Türkiye’de demokrasi ve hukuk askıya alınmış. Seçim ve siyaset yapılamaz hale gelmiştir. Siyasi rakiplerin tasfiyesi için her türlü güç kullanımı meşrulaştırılmıştır. Cumhurbaşkanlığı seçiminde kendisine rakip olma iddiasını ortaya koyan bir siyasetçiye zincirleme davalar açmak, diplomasını iptal etmek ve sabahın ilk ışıklarıyla evine polis gönderip gözaltına almak zulümdür, zorbalıktır ve ancak diktatörlüklerde yaşanabilecek bir saçmalıktır. Türkiye’de bugün itibarıyla; Seçme ve seçilme hakkı, hürriyet, demokrasi, hukuk ve anayasal haklar askıya alınmıştır. Tarih, aynılarını yapan darbecileri nasıl yazdıysa bugün, bu işe imza atanları da o şekilde yazacaktır.” dedi.

***

Peki hukukun rafa kaldırılmasının asıl sebebi nedir? Buna neden ihtiyaç duyuldu?

Çünkü iktidarın, demokratik düzen içinde miadı doldu! Ekrem İmamoğlu’nun eşi Dilek İmamoğlu’nun belirttiği gibi ülkeyi ekonomik yıkıma sürükleyenler, işin içinden çıkamayınca hukuki yıkıma başvurdu...

Bir iktidar, ancak seçimleri kazanamayacağını anladığında alenen hukuk dışı yollara başvurur; böylece, kendi meşruiyetini yok eder.

Aslında Zafer Partisi Genel Başkanı Ümit Özdağ, Türk hukukunda olmayan “önleyici tutuklama” yöntemiyle lokantadan alındığında hukuk rafa kaldırılmış oldu.

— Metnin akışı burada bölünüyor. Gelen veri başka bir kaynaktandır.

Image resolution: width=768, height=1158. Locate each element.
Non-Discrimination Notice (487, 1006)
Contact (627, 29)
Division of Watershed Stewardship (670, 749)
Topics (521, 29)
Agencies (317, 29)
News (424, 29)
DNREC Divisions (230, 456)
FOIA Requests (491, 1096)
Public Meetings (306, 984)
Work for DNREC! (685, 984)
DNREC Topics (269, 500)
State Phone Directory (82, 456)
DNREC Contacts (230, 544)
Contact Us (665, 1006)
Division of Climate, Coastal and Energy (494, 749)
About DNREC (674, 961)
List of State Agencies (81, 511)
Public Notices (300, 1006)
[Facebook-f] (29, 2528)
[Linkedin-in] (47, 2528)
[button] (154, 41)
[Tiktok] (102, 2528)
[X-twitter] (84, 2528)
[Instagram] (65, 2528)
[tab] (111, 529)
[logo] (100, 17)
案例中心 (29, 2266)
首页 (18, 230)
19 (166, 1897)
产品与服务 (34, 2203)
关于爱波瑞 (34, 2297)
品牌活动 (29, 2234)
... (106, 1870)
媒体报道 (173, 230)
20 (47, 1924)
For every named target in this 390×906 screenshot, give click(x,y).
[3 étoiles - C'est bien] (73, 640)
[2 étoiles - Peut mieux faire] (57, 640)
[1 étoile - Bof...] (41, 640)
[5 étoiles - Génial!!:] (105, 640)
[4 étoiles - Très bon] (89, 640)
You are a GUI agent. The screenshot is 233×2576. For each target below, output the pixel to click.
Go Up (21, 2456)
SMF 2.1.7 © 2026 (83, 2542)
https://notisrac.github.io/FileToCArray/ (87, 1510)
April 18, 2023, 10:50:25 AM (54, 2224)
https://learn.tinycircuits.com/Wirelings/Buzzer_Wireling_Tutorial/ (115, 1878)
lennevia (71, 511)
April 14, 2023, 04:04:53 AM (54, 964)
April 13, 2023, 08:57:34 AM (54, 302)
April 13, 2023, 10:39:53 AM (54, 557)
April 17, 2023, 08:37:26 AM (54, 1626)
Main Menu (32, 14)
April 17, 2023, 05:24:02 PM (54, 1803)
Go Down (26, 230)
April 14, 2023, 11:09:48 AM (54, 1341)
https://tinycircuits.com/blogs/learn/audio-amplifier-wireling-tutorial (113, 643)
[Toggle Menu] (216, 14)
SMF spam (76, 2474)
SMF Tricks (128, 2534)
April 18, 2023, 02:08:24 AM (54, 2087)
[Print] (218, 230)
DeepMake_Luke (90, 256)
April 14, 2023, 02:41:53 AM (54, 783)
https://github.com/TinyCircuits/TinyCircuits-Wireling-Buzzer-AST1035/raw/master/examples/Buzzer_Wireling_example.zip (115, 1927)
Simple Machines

İktidar son operasyonda da gerçekte sadece İmamoğlu ve arkadaşlarının hukukunu değil, kendi hukukunu da askıya almış oldu. Hukukun siyasetin emrine alındığı ülkelerde artık düzen dikiş tutmaz. Hukuk düzeni kurulana kadar mücadele devam eder.

Hukuku çiğneyenler, attıkları bu adımların sonunda kendilerine zarar vereceğini göremeyebilir. Bu sebeple, iktidara yakın olanlar, gerekli uyarıları yapmalı ve bir an önce hukuk devletine dönüş için girişimde bulunmalıdır. Son pişmanlık fayda etmez. Bu bir iktidar oyunu; satranç gibi... Kazandım zannedersiniz ama son anda her şeyinizi kaybedebilirsiniz!